Why? Because that is the level that schizophrenia is conceptually understood today... It's still at the "trying to wrestle down a greased pig" level. Something like trying to define and describe the physics of a ball of cooked spaghetti by trying to follow and untangle each of the individual little pasta strands. It might have had a better shot with trying to apply their efforts toward Parkinson rather than schizophrenia, it might be easier to conceptualize and then actually "harder" science to signaling and biochemical mechanisms in Parkinson's, and try to account better for the phenomena of illusions, perception problems, motor and sensory inputs, and account for their role in distortions down with schizophrenia, whose concepts and reasoning have to build backward from the undifferentiated whole and somehow account for things such as dreams, paranoid reasoning and delusions, without having to account for their construction using what really has to be in the realm of fanciful speculation as much as measurement science.

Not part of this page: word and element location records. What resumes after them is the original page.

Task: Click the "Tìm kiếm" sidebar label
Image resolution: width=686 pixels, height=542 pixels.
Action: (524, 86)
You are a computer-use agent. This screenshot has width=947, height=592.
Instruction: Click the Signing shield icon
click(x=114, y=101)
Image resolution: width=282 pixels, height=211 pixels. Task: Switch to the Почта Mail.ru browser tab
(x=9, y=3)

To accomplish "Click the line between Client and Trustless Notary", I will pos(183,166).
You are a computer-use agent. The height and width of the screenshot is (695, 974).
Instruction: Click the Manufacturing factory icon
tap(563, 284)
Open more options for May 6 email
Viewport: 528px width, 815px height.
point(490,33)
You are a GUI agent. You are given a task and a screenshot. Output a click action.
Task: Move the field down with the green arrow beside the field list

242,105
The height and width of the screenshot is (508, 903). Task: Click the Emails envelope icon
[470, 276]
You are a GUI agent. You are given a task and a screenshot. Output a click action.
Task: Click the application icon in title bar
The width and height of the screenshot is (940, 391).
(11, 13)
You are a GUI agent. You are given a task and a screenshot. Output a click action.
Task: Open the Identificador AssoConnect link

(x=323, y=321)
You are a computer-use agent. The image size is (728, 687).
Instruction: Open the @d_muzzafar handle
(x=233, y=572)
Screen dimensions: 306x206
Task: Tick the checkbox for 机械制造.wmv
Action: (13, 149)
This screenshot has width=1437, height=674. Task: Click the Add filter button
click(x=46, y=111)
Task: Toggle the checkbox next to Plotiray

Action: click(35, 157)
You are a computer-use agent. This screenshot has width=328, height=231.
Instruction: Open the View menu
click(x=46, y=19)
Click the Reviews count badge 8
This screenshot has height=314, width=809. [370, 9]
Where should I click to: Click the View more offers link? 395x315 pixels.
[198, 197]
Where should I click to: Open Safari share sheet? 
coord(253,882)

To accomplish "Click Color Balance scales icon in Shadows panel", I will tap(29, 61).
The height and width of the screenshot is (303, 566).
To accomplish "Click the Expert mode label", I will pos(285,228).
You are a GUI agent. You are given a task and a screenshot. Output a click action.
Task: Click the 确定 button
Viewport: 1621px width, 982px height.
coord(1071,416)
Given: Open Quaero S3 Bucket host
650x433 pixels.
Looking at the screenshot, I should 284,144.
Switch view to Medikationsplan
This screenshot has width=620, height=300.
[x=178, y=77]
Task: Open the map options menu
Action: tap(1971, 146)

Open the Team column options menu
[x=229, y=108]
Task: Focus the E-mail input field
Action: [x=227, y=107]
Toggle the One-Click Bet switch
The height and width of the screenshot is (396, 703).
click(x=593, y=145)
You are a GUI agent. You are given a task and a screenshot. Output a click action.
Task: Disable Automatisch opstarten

The reviewers probably were trying not to seem too obvious in what could be interpreted as taking a cheap shot at psychiatry. Inferential approaches are really better left to social science than medicine and biochemistry. The authors were essentially trying to reverse engineer schizophrenic symptoms and relate them into some sort of physical concept. Nice try but it doesn't always work that way, it seems to work really well with physics and mechanics, but seems to me it would be far more difficult to do when complex biological mechanisms and functions are also involved...and some of them may not even be functions, and a good warning word and whenever you see it in psychiatry or social sciences is the word "functional." When you see the term, it might be relating to some actual function, or it may be a cover term or code for "I don't really know what it is or whether it is something at all, so what might be or seems to be some apparent relationship I will use this term as a place marker and come back to it later because I don't know what it is or if it is and I'm trying to work out some sort of concept or context in the meantime." Just too much complexity and subtle phenomena to try to detangle using pure physical measurements and instrumentation. Even the term "psychosis" is a relative one. I don't see how they can get under the surface when all you have access to is the surface itself.

aspergerian13 profile image
aspergerian13 in reply to MarionP

Impressive critique. Thank you.

MarionP profile image
MarionP in reply to aspergerian13

It was a little fuzzy because I was mostly asleep just back from a 3 am dog walking and did it all on the phone. Now that I'm awake I see it could have been made a lot clearer so if anyone cares I can clean it up.